--- Records shown Enclosed Below ---

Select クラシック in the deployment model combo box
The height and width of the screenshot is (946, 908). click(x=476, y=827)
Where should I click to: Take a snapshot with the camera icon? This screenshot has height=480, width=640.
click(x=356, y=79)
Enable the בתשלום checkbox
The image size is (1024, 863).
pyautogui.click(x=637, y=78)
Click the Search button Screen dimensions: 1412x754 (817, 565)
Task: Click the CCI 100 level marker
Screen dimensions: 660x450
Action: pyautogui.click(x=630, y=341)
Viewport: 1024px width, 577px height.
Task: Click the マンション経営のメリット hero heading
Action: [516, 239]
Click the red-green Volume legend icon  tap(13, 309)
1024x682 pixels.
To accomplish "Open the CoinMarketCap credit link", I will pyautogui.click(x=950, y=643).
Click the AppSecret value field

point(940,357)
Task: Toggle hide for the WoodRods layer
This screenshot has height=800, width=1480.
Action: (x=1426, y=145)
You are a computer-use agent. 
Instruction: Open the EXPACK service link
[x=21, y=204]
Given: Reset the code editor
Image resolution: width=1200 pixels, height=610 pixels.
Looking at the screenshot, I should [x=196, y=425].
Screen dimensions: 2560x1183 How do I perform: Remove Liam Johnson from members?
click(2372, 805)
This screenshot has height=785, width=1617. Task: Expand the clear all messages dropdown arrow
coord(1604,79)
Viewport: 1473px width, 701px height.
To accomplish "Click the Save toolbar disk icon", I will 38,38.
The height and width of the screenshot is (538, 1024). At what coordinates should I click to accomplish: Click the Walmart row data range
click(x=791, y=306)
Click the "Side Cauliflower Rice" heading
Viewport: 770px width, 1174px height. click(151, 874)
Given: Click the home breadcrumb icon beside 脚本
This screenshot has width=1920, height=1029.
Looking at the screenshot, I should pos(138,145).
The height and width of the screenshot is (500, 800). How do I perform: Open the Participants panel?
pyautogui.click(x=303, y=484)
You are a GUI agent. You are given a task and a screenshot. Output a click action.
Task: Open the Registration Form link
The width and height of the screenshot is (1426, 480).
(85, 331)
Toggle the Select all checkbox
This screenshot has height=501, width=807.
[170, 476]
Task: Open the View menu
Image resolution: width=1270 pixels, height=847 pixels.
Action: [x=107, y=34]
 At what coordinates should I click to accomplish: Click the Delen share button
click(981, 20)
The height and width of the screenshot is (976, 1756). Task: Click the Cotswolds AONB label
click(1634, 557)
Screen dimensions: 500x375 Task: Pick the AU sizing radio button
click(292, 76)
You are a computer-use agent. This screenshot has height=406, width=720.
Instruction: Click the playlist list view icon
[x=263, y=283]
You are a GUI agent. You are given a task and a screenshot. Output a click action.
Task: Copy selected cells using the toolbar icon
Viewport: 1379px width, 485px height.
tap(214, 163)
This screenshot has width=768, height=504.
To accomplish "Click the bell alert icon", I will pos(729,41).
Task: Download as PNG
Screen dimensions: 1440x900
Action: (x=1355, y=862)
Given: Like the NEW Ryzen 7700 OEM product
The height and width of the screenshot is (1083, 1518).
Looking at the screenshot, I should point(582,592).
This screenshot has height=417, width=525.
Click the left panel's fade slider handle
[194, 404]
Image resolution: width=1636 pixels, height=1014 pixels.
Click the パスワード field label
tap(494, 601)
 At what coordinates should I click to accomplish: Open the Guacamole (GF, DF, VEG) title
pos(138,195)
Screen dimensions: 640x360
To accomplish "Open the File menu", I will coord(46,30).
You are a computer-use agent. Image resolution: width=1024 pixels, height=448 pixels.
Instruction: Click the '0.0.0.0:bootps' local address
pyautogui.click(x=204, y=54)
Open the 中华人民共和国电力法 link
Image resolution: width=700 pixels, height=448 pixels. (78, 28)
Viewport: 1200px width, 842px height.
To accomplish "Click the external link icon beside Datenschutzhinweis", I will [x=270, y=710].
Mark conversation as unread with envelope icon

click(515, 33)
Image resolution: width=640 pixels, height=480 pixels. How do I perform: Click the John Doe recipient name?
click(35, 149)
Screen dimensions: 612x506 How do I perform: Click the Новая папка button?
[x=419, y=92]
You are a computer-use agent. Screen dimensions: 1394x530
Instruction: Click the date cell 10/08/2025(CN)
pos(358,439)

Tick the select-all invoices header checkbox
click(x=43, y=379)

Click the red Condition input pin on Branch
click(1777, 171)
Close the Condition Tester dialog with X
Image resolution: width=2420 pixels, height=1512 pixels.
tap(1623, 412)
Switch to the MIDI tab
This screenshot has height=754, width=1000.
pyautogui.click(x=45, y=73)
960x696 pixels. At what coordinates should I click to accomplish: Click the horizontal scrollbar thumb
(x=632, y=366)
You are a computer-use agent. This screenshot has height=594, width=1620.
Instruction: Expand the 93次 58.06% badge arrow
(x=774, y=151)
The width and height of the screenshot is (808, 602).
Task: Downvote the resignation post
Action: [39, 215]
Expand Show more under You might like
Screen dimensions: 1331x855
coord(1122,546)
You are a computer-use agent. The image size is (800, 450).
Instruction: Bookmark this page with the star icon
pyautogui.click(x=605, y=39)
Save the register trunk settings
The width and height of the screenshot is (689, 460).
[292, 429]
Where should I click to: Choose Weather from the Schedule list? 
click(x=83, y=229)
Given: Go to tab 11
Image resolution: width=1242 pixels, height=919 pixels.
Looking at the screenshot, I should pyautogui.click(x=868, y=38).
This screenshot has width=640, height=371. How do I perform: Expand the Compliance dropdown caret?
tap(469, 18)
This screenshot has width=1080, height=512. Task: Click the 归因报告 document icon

--- End of Enclosed Records shown ---

Using the data above, return every line that contains the string "menu".

# The answer
Task: Open the View menu
To accomplish "Open the File menu", I will coord(46,30).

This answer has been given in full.